## WHAT NEEDS TO BE DONE
Retype the stretch of the forum thread below from "11 years is" through "(May 20, 2009)", keeping every word and punctuation mark unchanged.

## SOURCE
# Confused, seeking advice



## chris D (Jun 3, 2010)

I have been in my relationship for almost 11 years. Recently I found an email leading me to a flirtatious website similar to myspace. Apparently he has been messaging this girl for a few months (she is not located near us). He promised me he would stop and after several discussions he closed his account. 2 days later he opened a new account and has continued messaging this same girl. I know this is not as severe as physically cheating but I am devasted and I don't know what to do. Should I end it with him? Seek counseling? My issue is the trust thing and since he can access these types of sites while he is working I really will have no clue what he is doing and I don't want to live my life constantly questioning or checking up on him. I would appreciate any suggestions.


----------



## Blanca (Jul 25, 2008)

11 years is a lot to walk away from. do you have kids? Would he go to counseling with you? You certainly cant keep living this way. He's going to have to put some effort into stopping this or you will have to leave.


----------



## scarletblue (May 20, 2009)

Your husband is in an emotional affair. Although it's not physical, the pain of betrayal still exists.

It's time for you to make some decisions and have another talk with your husband. The longer his EA goes on, the more damage is done to your marriage. He is investing time and energy into another woman that should be invested in you.

Although this is his fault, you need to take a look at what started it. Were you two in a rut? A lot of times, these sorts of things start because they are not getting their emotional needs met at home. Time to evaluate your marriage and see where things are lacking on both sides. Think about what you need from him, and what he needs from you.

Make a decision about what you will and will not put up with. Sit down with hubby and have a calm, honest talk about your marriage.


----------



## Therealbrighteyes (Feb 11, 2010)

I totally agree with Scarletblue. This is an emotional affair. Emotional affairs are very destructive and the betrayal cuts deep. She is ABSOLUTELY correct that he is investing time, energy, you name it in somebody who is not you. To say it causes devastation is an understatement. I can feel your hurt and pain.
You have already had many discussions with him and he promised to close his account only to start a new one and continue a few days later. So he was taking this further underground hoping you wouldn't find out. I would draw a line in the sand at this point. Tell him you know about the new account and that this is still going on. This has to stop or your relationship is over. You are gone.

## SUPPLIED MATERIAL
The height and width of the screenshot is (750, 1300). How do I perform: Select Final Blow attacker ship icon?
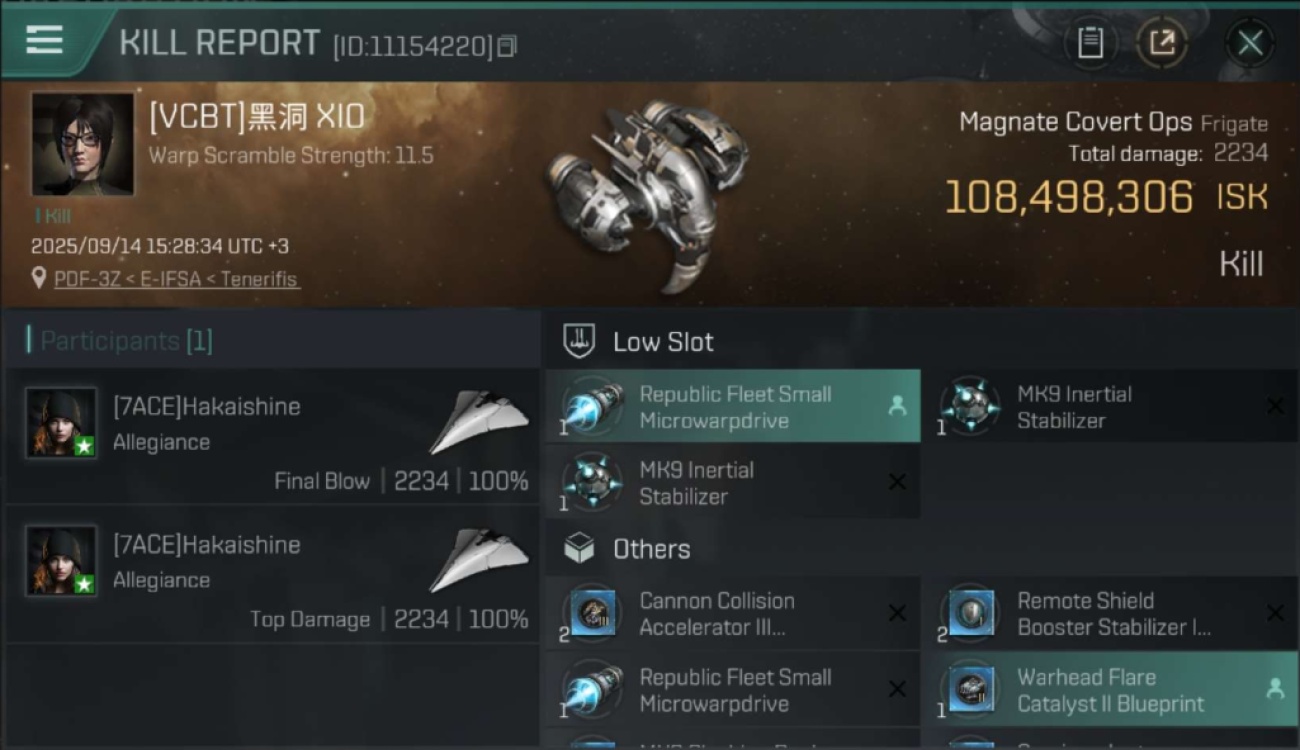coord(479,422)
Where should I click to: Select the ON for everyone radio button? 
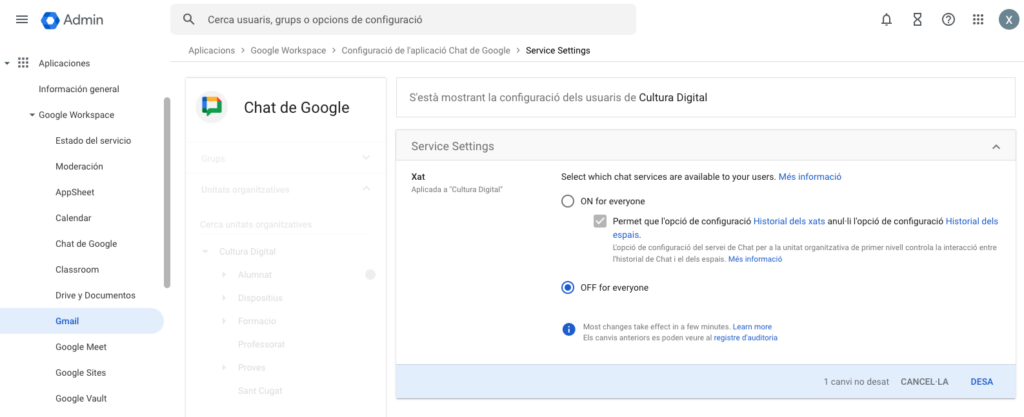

## EXERCISE SOLUTION
11 years is a lot to walk away from. do you have kids? Would he go to counseling with you? You certainly cant keep living this way. He's going to have to put some effort into stopping this or you will have to leave.


----------



## scarletblue (May 20, 2009)